The learned justices made reference to Uganda’s broad obligations under international law such as the International Covenant on Economic, Social and Cultural Rights of 1966, The Maputo Protocol 2003 and the International Covenant on Civil and Political Rights 1954, which provide that the government ought to show a fulfillment of a ‘minimum core’ obligation towards all of its duties. It thus directed the Constitutional court to hear the merits of the case and determine whether the government has actually fulfilled its minimum core obligation as regards the inconsistencies pointed out by the petitioners, this was with regard to the decision in Government of the Republic of South Africa and others V Grootboom May, 2000.

It has taken the Constitutional court five years to adhere to this Supreme Court directive and we finally got a hearing date for 13 June 2019, after years of beavering to get a hearing date. This was a major delight and ecstasy for the organization as a whole, the affected mothers, victims and well-wishers. Various media houses rejoiced with CEHURD and a social media campaign commenced, stating that the delay to hear that case has led to an increased number of maternal and child deaths especially in government institutions.

══════

[Problem statement] Reproduce the excerpt between "It has taken" and "in government institutions.", inclusive, replacing "delight" with "joy".

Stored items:

══════

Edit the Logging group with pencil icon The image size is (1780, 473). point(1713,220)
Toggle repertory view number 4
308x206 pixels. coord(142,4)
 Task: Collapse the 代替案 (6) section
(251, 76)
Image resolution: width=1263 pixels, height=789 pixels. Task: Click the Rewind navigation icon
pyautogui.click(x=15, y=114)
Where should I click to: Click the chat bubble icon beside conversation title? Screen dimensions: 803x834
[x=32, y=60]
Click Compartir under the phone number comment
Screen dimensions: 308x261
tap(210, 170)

══════

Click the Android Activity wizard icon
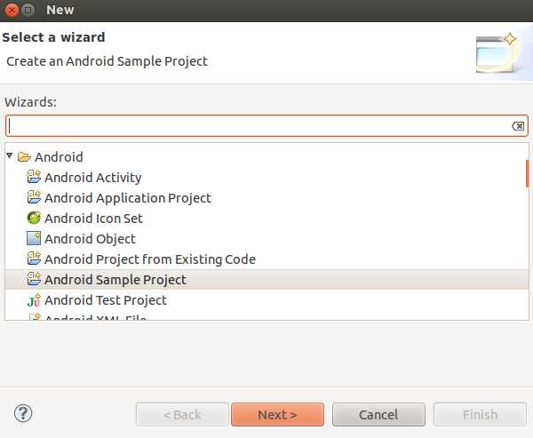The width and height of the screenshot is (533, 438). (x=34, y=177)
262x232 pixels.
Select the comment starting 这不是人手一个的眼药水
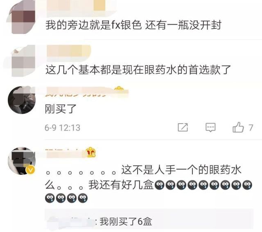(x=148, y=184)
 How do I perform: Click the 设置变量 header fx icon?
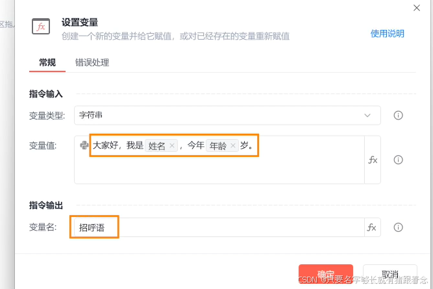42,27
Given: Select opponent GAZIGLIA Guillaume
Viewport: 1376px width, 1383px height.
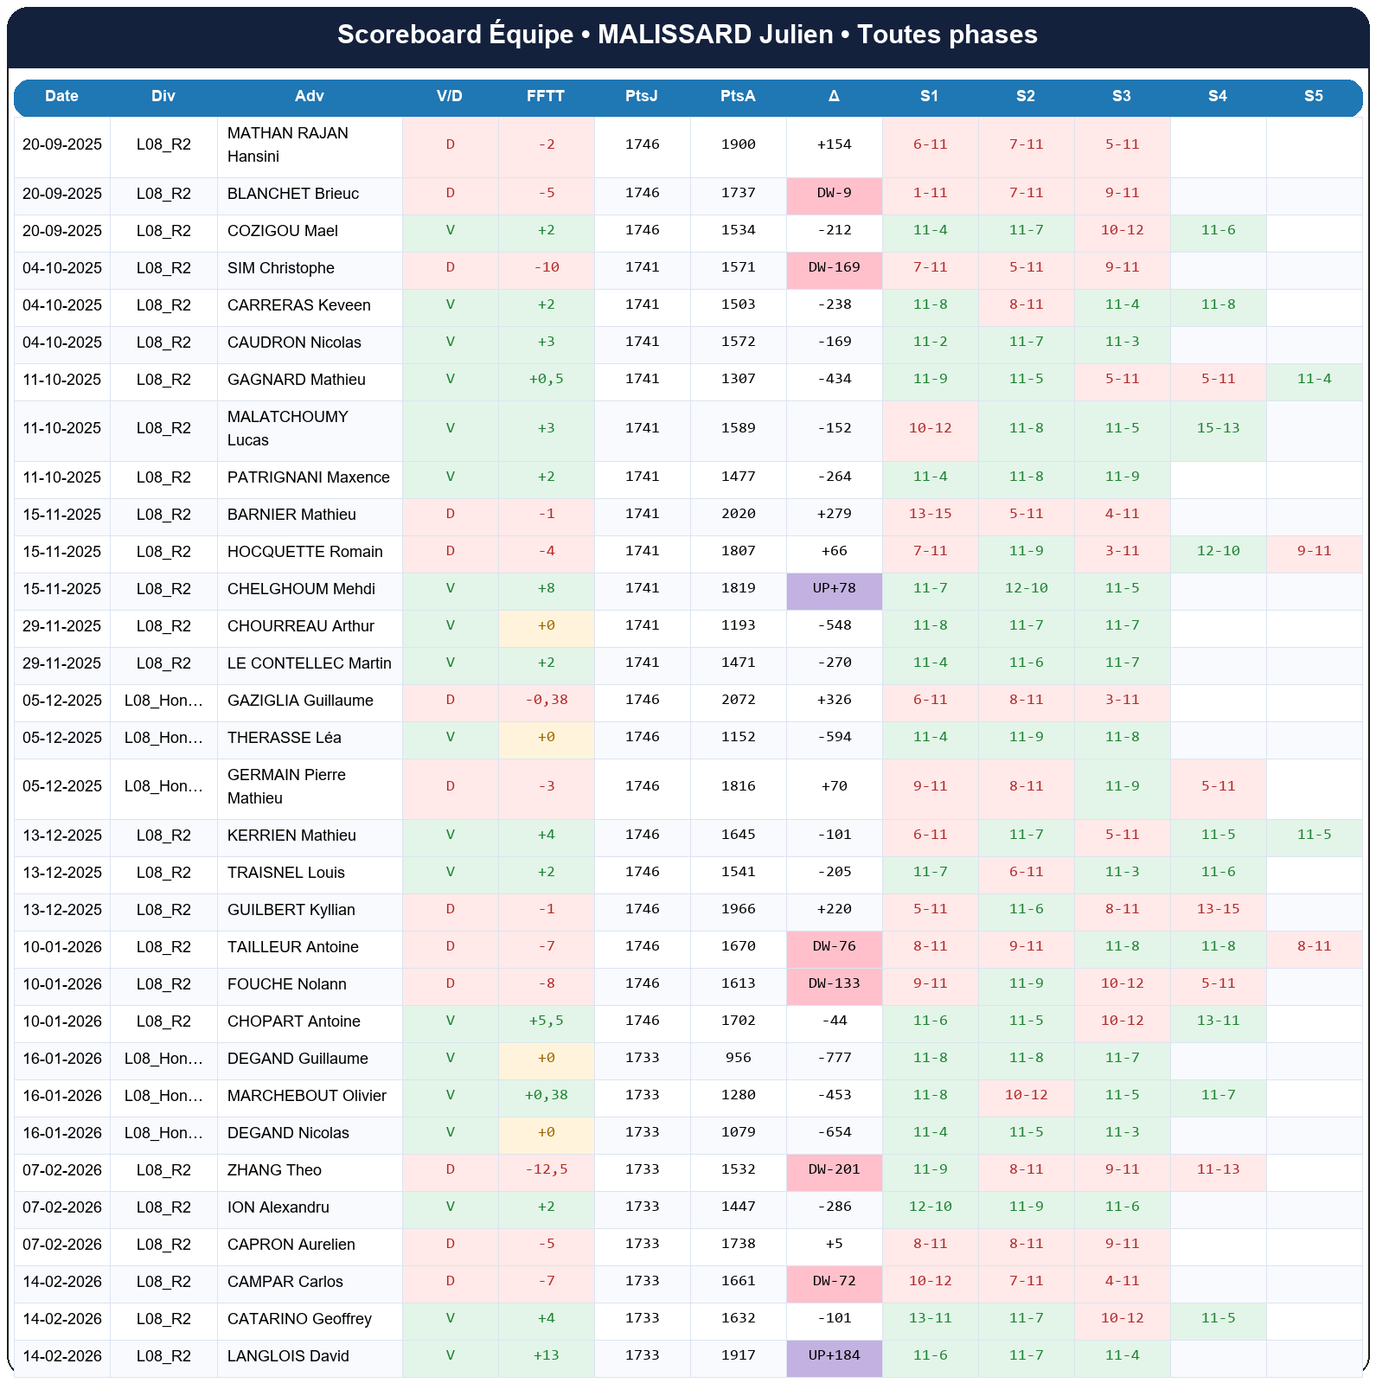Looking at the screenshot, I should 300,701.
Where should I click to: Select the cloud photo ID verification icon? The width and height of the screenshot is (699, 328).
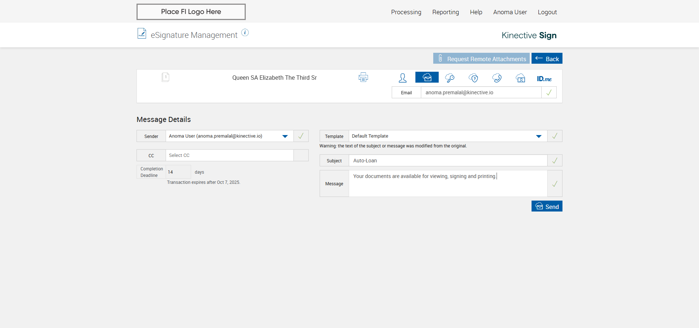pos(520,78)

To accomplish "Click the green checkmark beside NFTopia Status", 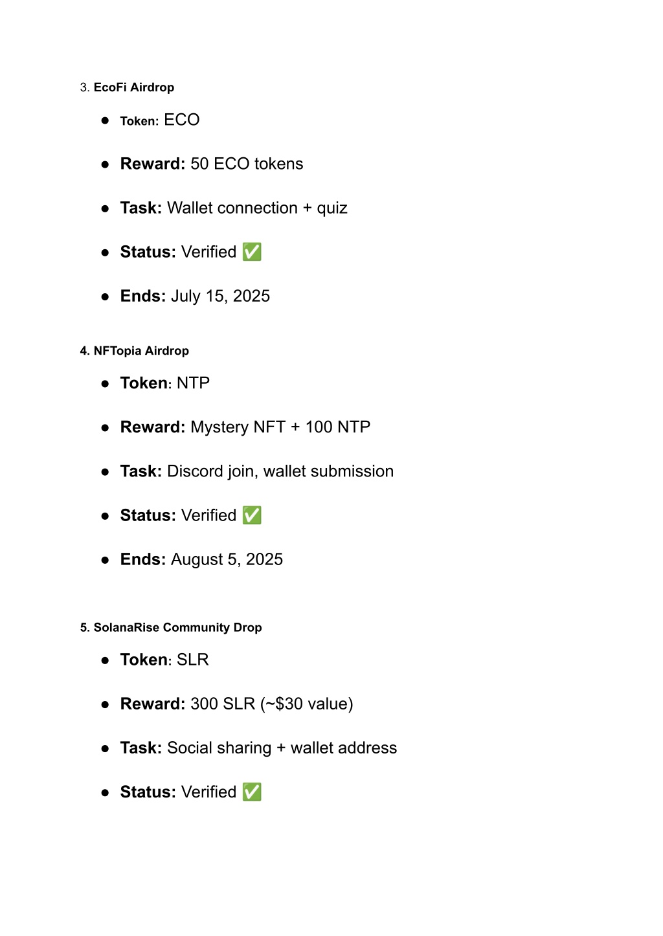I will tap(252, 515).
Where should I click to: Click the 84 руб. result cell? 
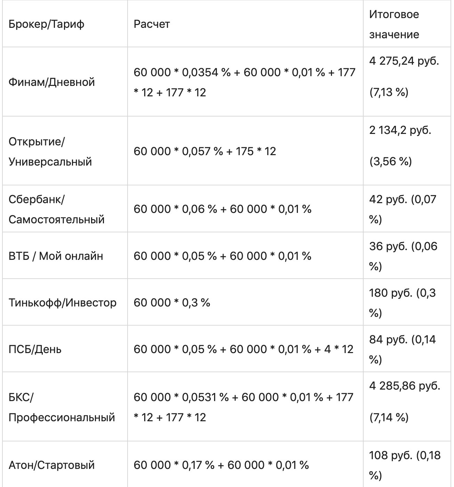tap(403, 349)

══════

[Answer below]
It has taken the Constitutional court five years to adhere to this Supreme Court directive and we finally got a hearing date for 13 June 2019, after years of beavering to get a hearing date. This was a major joy and ecstasy for the organization as a whole, the affected mothers, victims and well-wishers. Various media houses rejoiced with CEHURD and a social media campaign commenced, stating that the delay to hear that case has led to an increased number of maternal and child deaths especially in government institutions.